▶ **MATERIAL FOR THIS EXERCISE**:
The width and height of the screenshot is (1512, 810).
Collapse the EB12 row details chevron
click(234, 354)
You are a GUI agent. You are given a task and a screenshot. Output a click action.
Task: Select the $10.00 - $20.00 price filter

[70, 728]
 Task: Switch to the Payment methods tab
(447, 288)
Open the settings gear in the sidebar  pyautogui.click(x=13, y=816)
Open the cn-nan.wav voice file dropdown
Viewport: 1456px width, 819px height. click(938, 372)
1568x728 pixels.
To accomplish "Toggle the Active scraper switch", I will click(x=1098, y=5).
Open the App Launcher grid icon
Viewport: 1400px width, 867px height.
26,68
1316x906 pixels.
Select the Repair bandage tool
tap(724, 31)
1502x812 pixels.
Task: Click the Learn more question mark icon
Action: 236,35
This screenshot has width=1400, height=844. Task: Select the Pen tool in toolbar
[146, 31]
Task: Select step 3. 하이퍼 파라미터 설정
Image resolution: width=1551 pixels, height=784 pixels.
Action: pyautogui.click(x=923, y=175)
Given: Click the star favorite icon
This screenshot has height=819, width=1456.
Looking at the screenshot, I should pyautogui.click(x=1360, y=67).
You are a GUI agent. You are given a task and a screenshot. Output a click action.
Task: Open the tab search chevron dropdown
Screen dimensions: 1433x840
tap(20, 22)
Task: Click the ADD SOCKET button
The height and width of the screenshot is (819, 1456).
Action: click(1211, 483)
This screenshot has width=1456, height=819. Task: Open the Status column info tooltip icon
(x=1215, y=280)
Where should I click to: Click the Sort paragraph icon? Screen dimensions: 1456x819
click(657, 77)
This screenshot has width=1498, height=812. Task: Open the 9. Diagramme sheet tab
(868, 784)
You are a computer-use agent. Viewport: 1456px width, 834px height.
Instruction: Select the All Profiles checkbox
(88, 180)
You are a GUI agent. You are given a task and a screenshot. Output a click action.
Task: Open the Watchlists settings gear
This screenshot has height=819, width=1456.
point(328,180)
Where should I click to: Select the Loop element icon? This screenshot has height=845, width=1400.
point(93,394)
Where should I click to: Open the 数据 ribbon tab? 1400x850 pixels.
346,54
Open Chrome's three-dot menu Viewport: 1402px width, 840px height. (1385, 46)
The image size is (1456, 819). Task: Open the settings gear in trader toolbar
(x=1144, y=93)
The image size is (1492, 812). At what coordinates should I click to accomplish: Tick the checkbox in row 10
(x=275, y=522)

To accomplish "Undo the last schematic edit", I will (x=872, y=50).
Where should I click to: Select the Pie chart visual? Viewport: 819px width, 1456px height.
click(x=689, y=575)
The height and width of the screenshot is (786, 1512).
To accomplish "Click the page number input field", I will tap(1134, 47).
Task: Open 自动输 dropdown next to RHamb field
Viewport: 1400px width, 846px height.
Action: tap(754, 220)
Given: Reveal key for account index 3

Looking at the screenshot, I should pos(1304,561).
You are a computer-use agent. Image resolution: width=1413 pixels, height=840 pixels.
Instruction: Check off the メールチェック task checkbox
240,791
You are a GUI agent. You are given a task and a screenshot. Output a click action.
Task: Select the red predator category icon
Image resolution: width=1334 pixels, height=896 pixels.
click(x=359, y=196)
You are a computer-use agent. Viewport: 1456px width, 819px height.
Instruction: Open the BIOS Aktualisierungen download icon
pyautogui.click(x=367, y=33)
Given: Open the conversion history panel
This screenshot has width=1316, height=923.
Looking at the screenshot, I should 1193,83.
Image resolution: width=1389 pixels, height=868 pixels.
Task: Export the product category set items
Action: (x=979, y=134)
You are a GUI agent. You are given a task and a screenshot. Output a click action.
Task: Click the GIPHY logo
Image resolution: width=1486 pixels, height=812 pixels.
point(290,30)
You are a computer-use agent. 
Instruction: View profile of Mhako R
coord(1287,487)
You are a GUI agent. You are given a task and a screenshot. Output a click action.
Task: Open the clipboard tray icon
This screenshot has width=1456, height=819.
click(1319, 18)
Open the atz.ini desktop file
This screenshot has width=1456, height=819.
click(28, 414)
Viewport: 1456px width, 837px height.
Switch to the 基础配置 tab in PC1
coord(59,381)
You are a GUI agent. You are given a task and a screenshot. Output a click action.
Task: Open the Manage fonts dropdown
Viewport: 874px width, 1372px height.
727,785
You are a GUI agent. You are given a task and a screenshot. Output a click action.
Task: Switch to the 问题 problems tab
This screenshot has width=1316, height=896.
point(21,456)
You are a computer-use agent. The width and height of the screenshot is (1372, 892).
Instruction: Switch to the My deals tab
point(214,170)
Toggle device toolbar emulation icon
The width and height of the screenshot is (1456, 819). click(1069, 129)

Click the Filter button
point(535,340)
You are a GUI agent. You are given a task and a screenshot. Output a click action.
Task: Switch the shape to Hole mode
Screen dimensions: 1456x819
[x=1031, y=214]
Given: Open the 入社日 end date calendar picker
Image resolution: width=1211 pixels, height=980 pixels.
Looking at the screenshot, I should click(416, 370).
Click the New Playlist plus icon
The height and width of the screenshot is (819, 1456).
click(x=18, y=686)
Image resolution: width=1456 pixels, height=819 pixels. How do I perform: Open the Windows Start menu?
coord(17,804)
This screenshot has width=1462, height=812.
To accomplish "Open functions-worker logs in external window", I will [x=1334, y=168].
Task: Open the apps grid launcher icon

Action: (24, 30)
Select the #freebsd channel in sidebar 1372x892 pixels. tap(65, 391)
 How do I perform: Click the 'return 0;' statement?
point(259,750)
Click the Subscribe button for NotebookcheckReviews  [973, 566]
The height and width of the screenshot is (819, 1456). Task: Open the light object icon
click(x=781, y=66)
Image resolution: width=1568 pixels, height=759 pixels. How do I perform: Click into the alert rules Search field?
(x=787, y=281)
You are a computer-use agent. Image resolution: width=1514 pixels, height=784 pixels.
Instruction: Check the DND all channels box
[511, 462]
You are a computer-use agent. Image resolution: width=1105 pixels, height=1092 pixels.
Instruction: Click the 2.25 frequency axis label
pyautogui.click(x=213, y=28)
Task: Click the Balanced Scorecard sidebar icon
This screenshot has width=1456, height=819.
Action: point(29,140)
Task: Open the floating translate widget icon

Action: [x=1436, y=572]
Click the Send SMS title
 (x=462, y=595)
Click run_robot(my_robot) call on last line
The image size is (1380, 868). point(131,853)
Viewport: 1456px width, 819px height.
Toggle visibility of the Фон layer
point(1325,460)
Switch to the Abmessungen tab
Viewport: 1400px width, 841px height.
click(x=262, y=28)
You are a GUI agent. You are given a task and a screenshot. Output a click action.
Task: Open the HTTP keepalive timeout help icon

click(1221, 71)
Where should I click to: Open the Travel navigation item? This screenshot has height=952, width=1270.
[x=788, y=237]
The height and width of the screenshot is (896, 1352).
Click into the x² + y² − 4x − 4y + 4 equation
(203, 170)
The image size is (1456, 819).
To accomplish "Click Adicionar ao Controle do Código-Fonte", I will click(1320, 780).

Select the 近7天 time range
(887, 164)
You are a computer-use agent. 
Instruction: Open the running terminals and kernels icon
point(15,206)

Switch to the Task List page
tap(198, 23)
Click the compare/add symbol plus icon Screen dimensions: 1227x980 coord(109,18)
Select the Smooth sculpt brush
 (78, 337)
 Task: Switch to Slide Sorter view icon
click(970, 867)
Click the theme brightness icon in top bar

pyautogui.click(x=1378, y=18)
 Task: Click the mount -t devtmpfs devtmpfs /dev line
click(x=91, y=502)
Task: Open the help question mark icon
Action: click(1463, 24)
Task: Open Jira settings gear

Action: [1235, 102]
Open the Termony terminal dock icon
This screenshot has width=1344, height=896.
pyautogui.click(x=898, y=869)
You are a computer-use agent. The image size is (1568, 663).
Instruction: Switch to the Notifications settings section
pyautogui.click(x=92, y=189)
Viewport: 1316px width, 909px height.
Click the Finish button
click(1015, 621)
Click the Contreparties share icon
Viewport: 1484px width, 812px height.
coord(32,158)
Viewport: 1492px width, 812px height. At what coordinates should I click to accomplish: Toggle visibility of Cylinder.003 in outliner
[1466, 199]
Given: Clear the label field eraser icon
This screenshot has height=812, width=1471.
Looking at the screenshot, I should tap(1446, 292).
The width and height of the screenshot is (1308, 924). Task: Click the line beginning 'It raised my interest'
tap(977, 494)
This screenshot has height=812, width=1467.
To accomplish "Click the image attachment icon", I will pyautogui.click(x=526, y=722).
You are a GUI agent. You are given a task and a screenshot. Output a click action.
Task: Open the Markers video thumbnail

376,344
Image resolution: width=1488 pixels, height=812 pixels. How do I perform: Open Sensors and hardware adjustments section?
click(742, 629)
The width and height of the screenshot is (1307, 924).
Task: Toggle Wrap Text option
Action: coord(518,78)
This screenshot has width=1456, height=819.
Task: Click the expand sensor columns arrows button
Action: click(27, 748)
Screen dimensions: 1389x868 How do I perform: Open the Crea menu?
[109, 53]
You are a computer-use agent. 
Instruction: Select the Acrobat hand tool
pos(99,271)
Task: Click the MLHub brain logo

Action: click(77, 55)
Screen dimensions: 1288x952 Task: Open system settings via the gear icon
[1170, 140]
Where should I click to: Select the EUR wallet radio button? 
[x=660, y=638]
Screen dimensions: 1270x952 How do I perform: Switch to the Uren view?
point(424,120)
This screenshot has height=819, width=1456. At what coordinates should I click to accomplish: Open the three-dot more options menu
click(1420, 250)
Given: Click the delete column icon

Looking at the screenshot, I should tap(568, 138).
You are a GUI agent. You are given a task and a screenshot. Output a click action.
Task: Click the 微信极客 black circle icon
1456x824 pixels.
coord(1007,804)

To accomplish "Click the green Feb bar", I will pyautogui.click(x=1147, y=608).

▶ **AIM OF THE TASK**:
Which lines above include the word "sidebar"? Return each one.

▶ **EXERCISE RESULT**:
Open the settings gear in the sidebar  pyautogui.click(x=13, y=816)
Select the #freebsd channel in sidebar 1372x892 pixels. tap(65, 391)
Task: Click the Balanced Scorecard sidebar icon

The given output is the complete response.